Sterne partially based the character of Slop on Dr John Burton (1710–71), author of An Essay towards a Complete System of Midwifery (1751), in which the engraved plates are the earliest published work of George Stubbs. Burton, a Catholic and a Jacobite sympathiser, had fallen foul of Sterne's uncle, the Rev. Jacques Sterne DD, who had Burton arrested upon suspicion of sedition during the rebellion of 1745.

Slop has been listed as one of the "Ten Best Bad Doctors" in literature.

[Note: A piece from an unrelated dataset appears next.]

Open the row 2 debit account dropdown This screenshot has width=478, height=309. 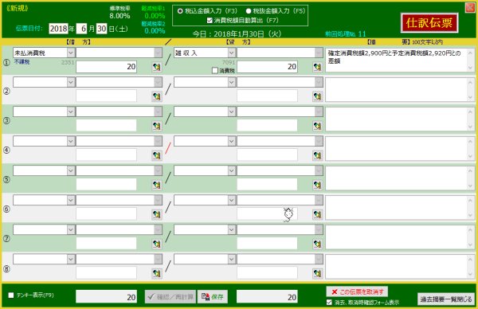71,82
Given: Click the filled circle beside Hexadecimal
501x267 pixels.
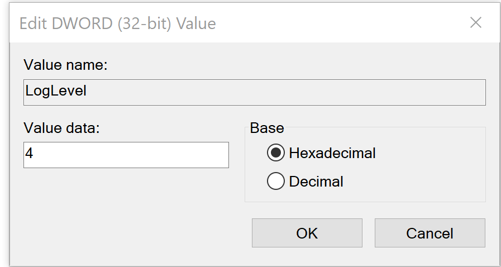Looking at the screenshot, I should coord(276,152).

The doctor's involvement in the birth of Tristram and the resulting facial mutilation is in keeping with the obstetrical blunders of the time. His presence reflects a general level of concern on behalf of husbands for the safety of their wives, given the dogmatic and often harmful notions put forth in treatises intended to instruct midwives on the topic, to which doctors were not necessarily beholden. The usage of forceps on the part of doctors is one such instance where the two parties diverged. However, Dr. Slop's inclusion in the delivery drama was nonetheless a result of Walter Shandy's insistence on the podalic version of Tristram's fetus. The traumatic outcome of the birth is ultimately indicative of the hazardous nature of childbirth at the time as well as the inadequacy (sloppiness) of those at the cutting edge of the medical profession.